Nella seconda metà dell’Ottocento, si assiste a un cambiamento significativo nell’approccio al rilievo architettonico. La comprensione della singolarità costruttiva di ogni fabbrica storica diventa il fulcro, favorendo l’elaborazione di rappresentazioni più fedeli e meticolose. Questa fase si caratterizza per un’attenzione particolare alle deformazioni e alle stratificazioni costruttive, un salto qualitativo evidente nelle opere di importanti rilevatori.
A Roma, Giovan Battista Giovenale contribuisce allo sviluppo di questo modello. La sua opera, incentrata sulla meticolosa rappresentazione delle deformazioni e delle stratificazioni costruttive, si distingue per la sua fedeltà alla realtà architettonica.
Questi rilevatori del periodo ottocentesco delineano un modello che verrà ampiamente utilizzato nel Novecento. La loro influenza si estende attraverso le generazioni, poiché il rilievo architettonico evolve in una disciplina più specializzata e accurata.
[1]Docci M., Maestri D., Il rilevamento architettonico: storia, metodi e disegno, Roma-Bari, 1992.
[2] La figura del gromatico, cioè colui che utilizzava la groma un antico strumento di derivazione etrusca per la misurazione agraria, si specializza e diviene mensor o agrimensor legionis. Per un approfondimento vedi http://www.iststudiatell.org/p_isa/NE/gromatici_veteres.pdf
[3] https://it.wikipedia.org/wiki/Pianta_di_San_Gallo
[4] Per un approfondimento si veda Cammy Brothers, Giuliano da Sangallo and the Ruines of Rome, Princeton University Press 2022.

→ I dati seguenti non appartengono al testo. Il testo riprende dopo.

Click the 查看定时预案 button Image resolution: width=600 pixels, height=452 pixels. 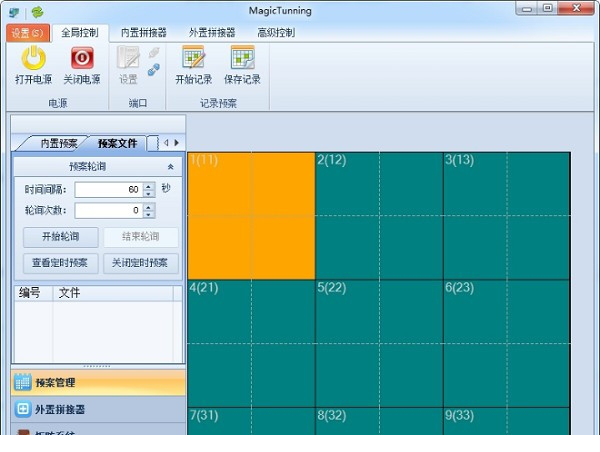59,264
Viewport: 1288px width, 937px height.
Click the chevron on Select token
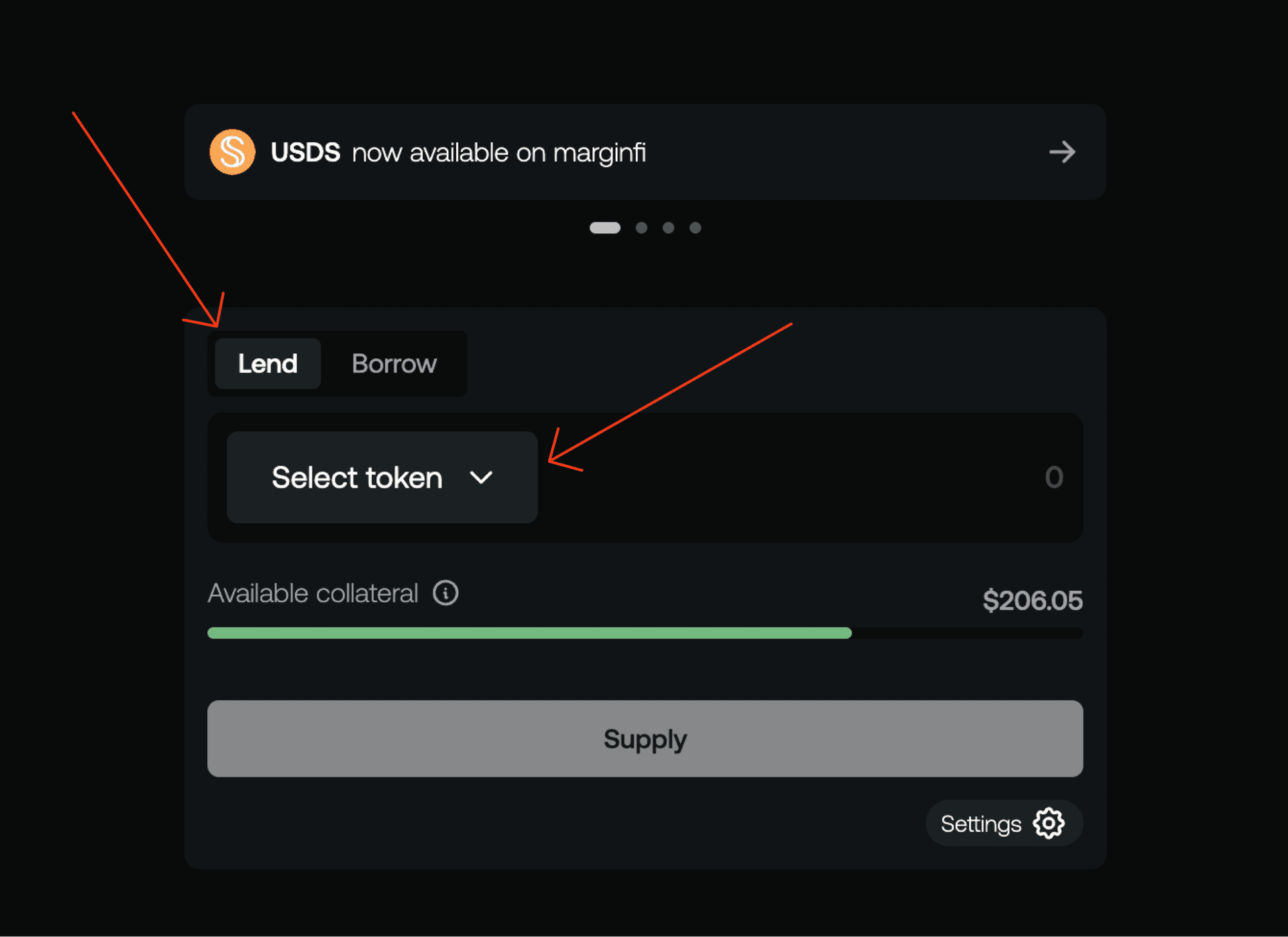[x=482, y=478]
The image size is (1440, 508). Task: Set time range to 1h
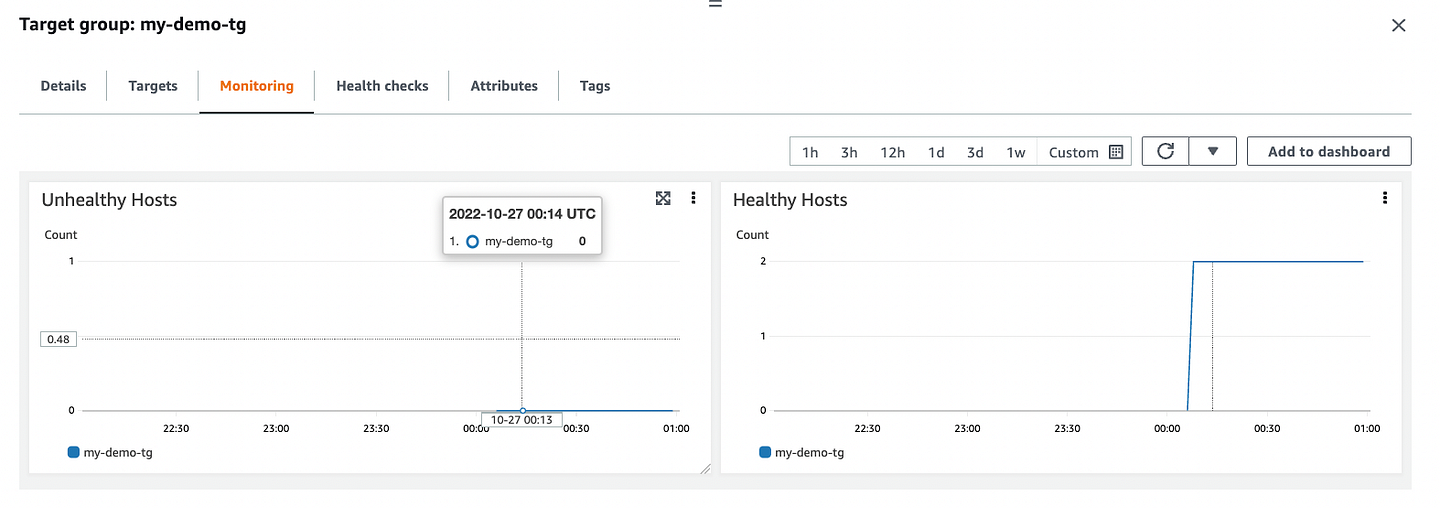810,152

[5] Conosciuto anche come problema di Snellius-Pothenot
[6] Per un approfondimento si veda Donatella Fiorani, Rilievo (Storia) https://www.teknoring.com/wikitecnica/storia/rilievo-storia/
[7] Per un approfondimento si veda P. Giandebiaggi, Rilievo 4.0: la sfida della complessità
[8] Ad esempio il Prospetto di Porta San Pietro ad Alatri
[9] Per un approfondimento si veda Eugene Emmanuel Viollet Le Douc
[10] Il padre della geometria descrittiva moderna e del metodo delle doppie proiezioni ortogonali.